[Stored records]
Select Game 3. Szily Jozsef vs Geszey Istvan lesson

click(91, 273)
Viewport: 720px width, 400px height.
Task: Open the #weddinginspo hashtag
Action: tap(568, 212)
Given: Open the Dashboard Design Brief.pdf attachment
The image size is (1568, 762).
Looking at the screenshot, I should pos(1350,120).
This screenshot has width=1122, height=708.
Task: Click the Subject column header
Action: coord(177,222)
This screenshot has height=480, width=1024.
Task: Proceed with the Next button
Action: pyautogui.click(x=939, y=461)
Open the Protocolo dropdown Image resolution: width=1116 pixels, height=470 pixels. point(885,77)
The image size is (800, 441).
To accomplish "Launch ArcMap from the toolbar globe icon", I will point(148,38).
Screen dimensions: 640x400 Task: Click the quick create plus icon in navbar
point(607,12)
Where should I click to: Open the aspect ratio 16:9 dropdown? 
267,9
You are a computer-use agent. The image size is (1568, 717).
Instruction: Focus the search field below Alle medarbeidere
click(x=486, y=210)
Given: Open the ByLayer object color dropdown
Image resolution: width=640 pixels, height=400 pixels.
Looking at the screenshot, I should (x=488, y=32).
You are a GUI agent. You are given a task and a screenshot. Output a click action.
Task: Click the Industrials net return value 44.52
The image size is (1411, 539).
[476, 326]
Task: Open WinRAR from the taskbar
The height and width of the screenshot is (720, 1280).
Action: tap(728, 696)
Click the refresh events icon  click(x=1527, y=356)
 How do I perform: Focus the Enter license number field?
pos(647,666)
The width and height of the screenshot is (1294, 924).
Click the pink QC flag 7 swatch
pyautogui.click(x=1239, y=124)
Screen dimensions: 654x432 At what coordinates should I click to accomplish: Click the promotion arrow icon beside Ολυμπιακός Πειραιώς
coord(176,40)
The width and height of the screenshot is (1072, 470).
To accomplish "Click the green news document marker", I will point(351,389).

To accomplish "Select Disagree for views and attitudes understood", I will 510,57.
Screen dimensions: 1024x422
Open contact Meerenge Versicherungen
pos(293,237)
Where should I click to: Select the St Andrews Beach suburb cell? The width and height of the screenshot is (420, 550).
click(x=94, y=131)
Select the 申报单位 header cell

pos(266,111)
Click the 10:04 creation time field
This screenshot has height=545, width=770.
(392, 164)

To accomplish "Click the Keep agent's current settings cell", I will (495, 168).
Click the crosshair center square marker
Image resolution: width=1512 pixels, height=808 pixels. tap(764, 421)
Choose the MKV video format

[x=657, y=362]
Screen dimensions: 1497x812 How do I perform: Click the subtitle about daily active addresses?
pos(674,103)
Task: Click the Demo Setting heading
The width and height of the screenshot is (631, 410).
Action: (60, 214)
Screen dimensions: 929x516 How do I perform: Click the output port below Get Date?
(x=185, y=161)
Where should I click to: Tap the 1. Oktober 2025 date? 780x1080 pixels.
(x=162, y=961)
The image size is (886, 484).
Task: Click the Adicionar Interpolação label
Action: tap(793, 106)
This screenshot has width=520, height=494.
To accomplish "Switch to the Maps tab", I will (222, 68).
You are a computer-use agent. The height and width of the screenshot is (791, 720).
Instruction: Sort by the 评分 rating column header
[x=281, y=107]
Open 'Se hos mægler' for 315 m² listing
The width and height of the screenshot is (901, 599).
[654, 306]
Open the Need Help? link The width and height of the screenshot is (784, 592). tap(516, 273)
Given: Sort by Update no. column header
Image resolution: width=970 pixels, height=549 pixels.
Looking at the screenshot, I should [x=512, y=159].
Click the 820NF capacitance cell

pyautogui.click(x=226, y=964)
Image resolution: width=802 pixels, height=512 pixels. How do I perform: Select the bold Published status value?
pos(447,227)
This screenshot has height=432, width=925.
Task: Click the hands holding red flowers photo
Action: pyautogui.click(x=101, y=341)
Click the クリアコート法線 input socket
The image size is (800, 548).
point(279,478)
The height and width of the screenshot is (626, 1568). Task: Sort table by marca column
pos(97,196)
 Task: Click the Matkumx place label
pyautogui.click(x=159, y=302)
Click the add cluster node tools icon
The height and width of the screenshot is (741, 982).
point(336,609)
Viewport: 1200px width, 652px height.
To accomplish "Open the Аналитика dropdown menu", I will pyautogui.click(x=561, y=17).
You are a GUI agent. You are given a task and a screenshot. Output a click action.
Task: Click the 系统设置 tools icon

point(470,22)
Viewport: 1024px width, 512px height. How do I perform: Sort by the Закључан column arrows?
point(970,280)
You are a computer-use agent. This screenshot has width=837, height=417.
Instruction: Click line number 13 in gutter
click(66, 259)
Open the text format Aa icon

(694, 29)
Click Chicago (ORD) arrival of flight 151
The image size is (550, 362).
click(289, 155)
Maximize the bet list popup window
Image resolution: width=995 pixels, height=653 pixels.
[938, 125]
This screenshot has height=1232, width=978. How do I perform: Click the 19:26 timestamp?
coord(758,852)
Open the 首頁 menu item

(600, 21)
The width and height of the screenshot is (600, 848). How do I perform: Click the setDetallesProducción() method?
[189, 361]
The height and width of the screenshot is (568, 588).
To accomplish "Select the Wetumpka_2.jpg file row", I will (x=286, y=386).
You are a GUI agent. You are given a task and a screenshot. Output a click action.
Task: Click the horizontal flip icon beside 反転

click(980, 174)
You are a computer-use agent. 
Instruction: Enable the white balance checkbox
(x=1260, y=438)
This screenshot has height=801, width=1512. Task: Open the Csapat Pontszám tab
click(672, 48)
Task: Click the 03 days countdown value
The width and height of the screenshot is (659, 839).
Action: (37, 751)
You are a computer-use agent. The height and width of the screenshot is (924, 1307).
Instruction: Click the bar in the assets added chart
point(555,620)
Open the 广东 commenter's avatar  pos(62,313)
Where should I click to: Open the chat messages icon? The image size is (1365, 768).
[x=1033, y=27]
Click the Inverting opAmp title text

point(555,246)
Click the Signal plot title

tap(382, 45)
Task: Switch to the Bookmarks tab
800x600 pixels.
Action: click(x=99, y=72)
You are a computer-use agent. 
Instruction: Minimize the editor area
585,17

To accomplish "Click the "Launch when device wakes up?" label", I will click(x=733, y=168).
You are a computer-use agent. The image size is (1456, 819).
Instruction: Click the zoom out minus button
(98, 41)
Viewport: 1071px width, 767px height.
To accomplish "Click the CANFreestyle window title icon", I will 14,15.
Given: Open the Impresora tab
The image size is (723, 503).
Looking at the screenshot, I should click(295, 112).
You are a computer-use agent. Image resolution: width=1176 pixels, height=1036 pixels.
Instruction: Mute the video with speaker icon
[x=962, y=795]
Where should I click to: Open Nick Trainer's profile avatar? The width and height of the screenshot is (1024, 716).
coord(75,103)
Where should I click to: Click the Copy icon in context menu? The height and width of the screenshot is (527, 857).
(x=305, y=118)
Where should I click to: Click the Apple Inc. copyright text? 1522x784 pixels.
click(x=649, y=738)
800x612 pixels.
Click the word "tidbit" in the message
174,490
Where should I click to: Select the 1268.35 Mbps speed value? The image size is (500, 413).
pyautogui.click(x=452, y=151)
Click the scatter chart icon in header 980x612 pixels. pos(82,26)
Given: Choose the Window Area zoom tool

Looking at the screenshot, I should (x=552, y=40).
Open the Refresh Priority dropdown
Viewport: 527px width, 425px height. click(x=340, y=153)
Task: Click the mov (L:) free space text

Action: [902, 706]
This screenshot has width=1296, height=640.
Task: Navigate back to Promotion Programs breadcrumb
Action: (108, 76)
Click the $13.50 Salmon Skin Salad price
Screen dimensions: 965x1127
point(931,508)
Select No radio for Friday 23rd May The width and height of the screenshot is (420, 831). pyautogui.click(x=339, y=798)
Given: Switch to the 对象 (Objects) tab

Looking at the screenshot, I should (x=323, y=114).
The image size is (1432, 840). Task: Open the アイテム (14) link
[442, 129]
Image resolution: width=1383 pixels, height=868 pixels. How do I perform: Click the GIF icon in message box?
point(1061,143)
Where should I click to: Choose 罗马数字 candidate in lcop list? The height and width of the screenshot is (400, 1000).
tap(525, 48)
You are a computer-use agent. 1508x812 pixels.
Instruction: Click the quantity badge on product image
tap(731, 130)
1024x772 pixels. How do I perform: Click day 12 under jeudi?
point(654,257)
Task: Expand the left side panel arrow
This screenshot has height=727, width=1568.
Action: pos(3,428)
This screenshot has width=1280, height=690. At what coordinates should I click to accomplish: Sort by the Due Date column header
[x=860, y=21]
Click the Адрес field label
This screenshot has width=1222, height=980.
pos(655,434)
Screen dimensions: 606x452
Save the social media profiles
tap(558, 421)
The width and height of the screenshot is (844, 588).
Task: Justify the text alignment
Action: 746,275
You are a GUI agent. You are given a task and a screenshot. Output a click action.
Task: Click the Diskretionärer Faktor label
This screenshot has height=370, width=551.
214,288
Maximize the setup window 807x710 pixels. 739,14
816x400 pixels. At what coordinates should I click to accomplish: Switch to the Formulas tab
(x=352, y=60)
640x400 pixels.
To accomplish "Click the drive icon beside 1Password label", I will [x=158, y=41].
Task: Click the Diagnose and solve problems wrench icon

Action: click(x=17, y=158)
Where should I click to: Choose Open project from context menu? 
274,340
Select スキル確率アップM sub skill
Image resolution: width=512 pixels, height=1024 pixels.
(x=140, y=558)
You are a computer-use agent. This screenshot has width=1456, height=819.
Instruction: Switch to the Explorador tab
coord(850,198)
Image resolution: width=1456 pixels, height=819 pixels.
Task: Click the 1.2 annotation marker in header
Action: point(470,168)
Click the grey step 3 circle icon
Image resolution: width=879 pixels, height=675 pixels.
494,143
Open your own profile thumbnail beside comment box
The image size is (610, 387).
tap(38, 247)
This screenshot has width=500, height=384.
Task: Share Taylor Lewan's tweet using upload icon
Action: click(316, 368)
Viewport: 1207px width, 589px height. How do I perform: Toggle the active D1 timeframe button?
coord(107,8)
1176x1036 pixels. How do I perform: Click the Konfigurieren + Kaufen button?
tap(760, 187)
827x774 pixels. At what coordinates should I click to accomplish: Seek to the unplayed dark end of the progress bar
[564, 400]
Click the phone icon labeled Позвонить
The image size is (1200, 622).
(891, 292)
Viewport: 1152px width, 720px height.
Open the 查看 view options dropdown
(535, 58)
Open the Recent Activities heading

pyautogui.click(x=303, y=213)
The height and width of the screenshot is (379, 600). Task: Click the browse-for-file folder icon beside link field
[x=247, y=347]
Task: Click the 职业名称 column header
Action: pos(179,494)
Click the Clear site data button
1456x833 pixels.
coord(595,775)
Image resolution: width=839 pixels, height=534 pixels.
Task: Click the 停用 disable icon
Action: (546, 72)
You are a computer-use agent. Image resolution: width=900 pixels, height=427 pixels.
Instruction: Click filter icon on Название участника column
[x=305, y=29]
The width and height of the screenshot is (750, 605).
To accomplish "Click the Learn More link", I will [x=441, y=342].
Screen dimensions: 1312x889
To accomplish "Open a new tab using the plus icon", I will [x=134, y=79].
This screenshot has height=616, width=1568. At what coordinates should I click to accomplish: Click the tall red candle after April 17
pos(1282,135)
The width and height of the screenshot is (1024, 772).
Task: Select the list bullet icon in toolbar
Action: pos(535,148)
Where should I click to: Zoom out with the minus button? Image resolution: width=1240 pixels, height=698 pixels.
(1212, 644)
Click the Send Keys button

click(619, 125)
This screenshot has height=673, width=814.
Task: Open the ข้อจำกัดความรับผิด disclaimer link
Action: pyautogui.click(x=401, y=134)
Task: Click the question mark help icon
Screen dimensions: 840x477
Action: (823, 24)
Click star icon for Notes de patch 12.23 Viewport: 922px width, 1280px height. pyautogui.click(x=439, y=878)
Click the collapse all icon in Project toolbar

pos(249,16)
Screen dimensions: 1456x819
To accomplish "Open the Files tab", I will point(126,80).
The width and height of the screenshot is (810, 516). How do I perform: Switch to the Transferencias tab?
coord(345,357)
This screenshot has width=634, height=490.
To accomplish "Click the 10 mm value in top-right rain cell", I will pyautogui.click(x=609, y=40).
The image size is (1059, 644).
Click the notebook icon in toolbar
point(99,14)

INSTRUCTIONS TO FOLLOW:
In the entries above, restate word for word the lines between the one holding "Open the 查看 view options dropdown" and the one holding "Task: Click the question mark help icon", inclusive, and nothing besides.

RESPONSE TO THIS TASK:
Open the 查看 view options dropdown
(535, 58)
Open the Recent Activities heading

pyautogui.click(x=303, y=213)
The height and width of the screenshot is (379, 600). Task: Click the browse-for-file folder icon beside link field
[x=247, y=347]
Task: Click the 职业名称 column header
Action: pos(179,494)
Click the Clear site data button
1456x833 pixels.
coord(595,775)
Image resolution: width=839 pixels, height=534 pixels.
Task: Click the 停用 disable icon
Action: (546, 72)
You are a computer-use agent. Image resolution: width=900 pixels, height=427 pixels.
Instruction: Click filter icon on Название участника column
[x=305, y=29]
The width and height of the screenshot is (750, 605).
To accomplish "Click the Learn More link", I will [x=441, y=342].
Screen dimensions: 1312x889
To accomplish "Open a new tab using the plus icon", I will [x=134, y=79].
This screenshot has height=616, width=1568. At what coordinates should I click to accomplish: Click the tall red candle after April 17
pos(1282,135)
The width and height of the screenshot is (1024, 772).
Task: Select the list bullet icon in toolbar
Action: pos(535,148)
Where should I click to: Zoom out with the minus button? Image resolution: width=1240 pixels, height=698 pixels.
(1212, 644)
Click the Send Keys button

click(619, 125)
This screenshot has height=673, width=814.
Task: Open the ข้อจำกัดความรับผิด disclaimer link
Action: pyautogui.click(x=401, y=134)
Task: Click the question mark help icon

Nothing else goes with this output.